CONSIGNE ÉCRITE: Veuillez dire si chaque affirmation ci-dessous concorde avec l'entretien avec Vanessa Matz, en répondant par oui ou non et en citant à l'identique les mots de l'entretien qui tranchent. 1. Vanessa Matz est échevine à Aywaille. 2. Selon Vanessa Matz, le centre se définit par opposition à d'autres idéologies. 3. De 1945 à 1999 environ, le PSC a souvent joué un rôle de pivot dans les coalitions.

TEXTE FOURNI:
» Le projet du CDH reste d’inspiration chrétienne « 

Sénatrice, secrétaire politique du CDH et échevine à Aywaille, Vanessa Matz s’emploie à démontrer que, non, le centre n’est pas toujours mou. Contre le  » règne du fric « , elle se fait combattante de choc, en rupture avec les valeurs matérialistes qui aveuglent, selon elle, les libéraux autant que les socialistes.

Le Vif/L’Express : Il semble relativement facile de définir le c£ur du projet socialiste, libéral ou écologiste. Par contre, ce qui distingue le centrisme ou l’humanisme des autres courants de pensée apparaît assez flou…

Vanessa Matz : Le centre est une philosophie qui, justement, ne se définit pas par opposition à d’autres idéologies. On a souvent dit que le centre était un espace de compromis. Je dirais plutôt un espace de synthèse, entre les exigences de solidarité, d’une part, et de responsabilité, d’autre part. Mais j’admets qu’il est toujours difficile d’expliquer le projet centriste. Parce qu’il est tout en nuances et qu’il correspond souvent à un point d’équilibre.

Comment atteindre cet équilibre entre solidarité et responsabilité ?

L’un et l’autre ne sont pas contradictoires. Certains courants politiques se réfèrent aux individus. Nous préférons parler d’humains, de personnes. L’humain, pour nous, se définit dans sa relation aux autres, dans des relations collectives, et l’Etat doit jouer un rôle de norme pour réguler ces relations. C’est la théorie, ça. La traduction politique, c’est plus compliqué. Par le passé, on s’est souvent moqué du centre mou, qui allait un coup à gauche, un coup à droite.

Cela correspondait à une réalité politique. De 1945 à 1999, grosso modo, le Parti social-chrétien (PSC) a souvent joué un rôle de pivot, faisant pencher les coalitions vers la gauche ou vers la droite, selon qu’il privilégiait une alliance avec les socialistes ou avec les libéraux.

Mais le centre, ce n’est pas seulement la jonction de différents intérêts. Je reconnais que c’est difficile à expliquer. Notre spécificité apparaît plus clairement dans certains dossiers que dans d’autres. Je pense aux questions qui concernent l’éthique, les familles, mais aussi la crise économique et le pouvoir grandissant laissé à la finance.

S’agit-il vraiment d’une spécificité de la doctrine centriste ? Tout le monde dénonce aujourd’hui les excès de la finance.

Oui, mais traiter la crise financière à coups de slogans, c’est réducteur.

Le PS se rend-il coupable de simplification à outrance quand il dénonce une  » crise libérale  » ?

ENTRÉES DU CORPUS:
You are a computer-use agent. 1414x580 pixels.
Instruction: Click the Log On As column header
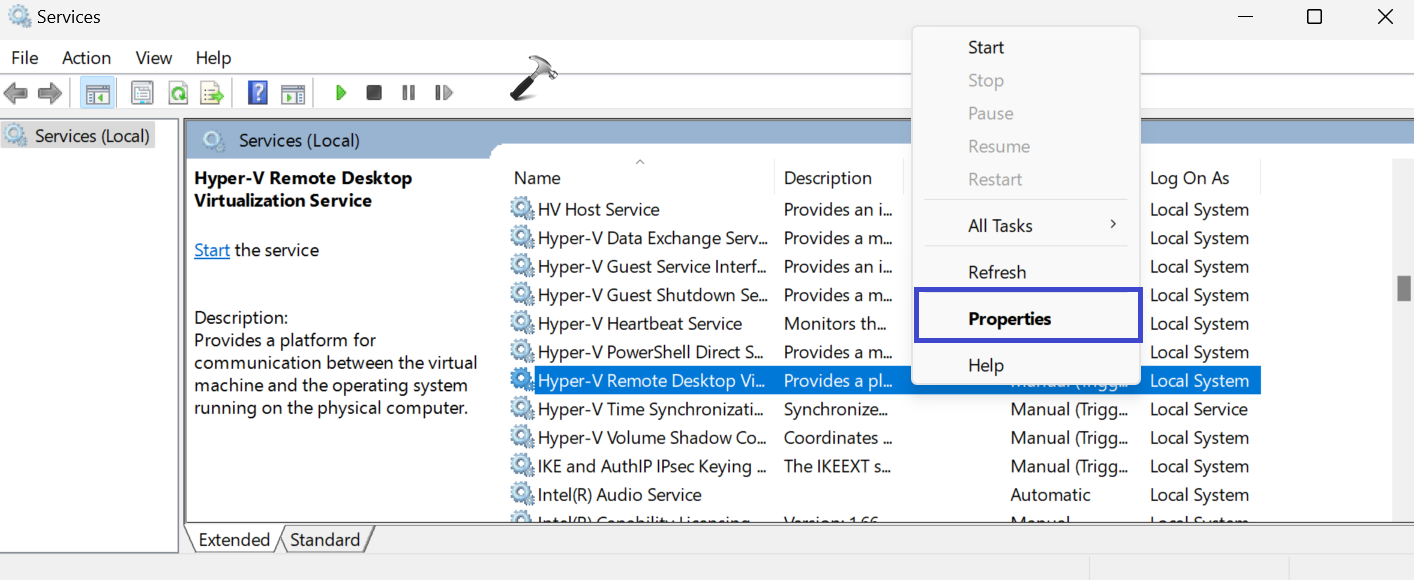pos(1189,178)
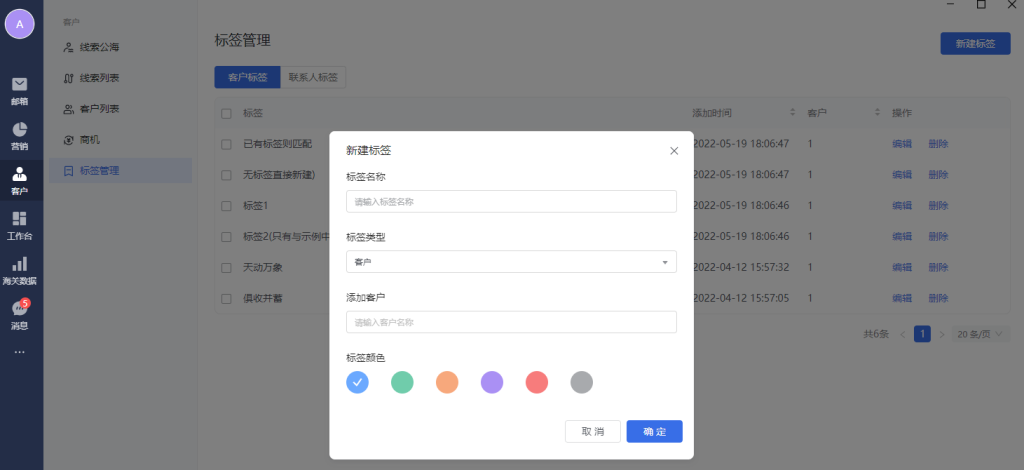Pick the purple tag color swatch
Viewport: 1024px width, 470px height.
492,382

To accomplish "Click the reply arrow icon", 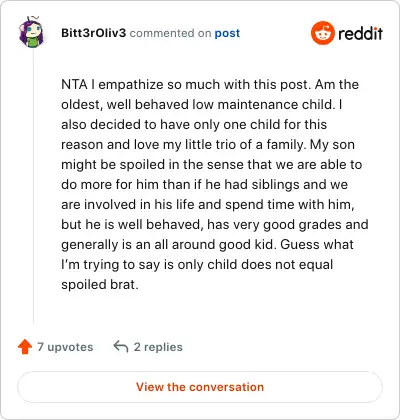I will (x=121, y=347).
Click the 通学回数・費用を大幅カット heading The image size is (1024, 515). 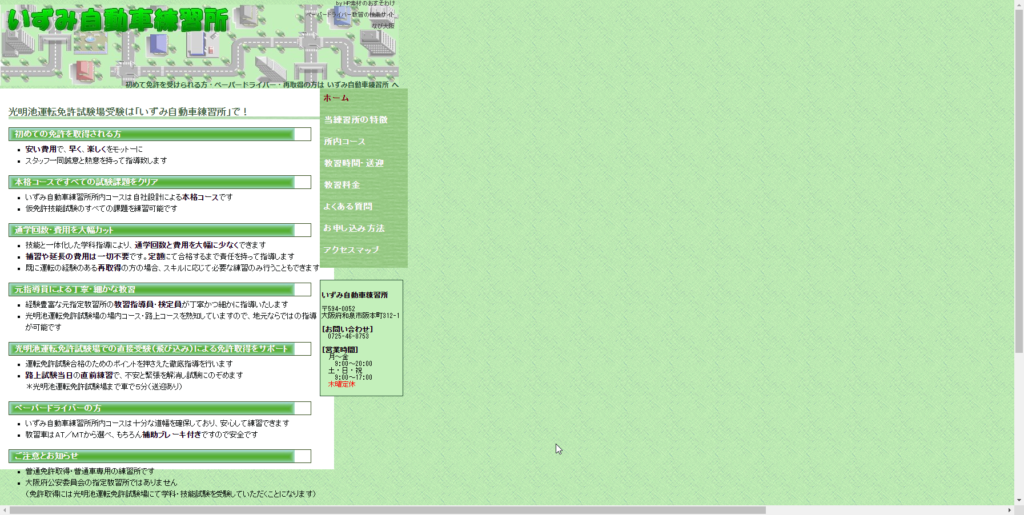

RÉPONSE COMPLÈTE:
1. Oui : « secrétaire politique du CDH et échevine à Aywaille, Vanessa Matz »
2. Non : « Le centre est une philosophie qui, justement, ne se définit pas par opposition à d’autres idéologies. »
3. Oui : « De 1945 à 1999, grosso modo, le Parti social-chrétien (PSC) a souvent joué un rôle de pivot »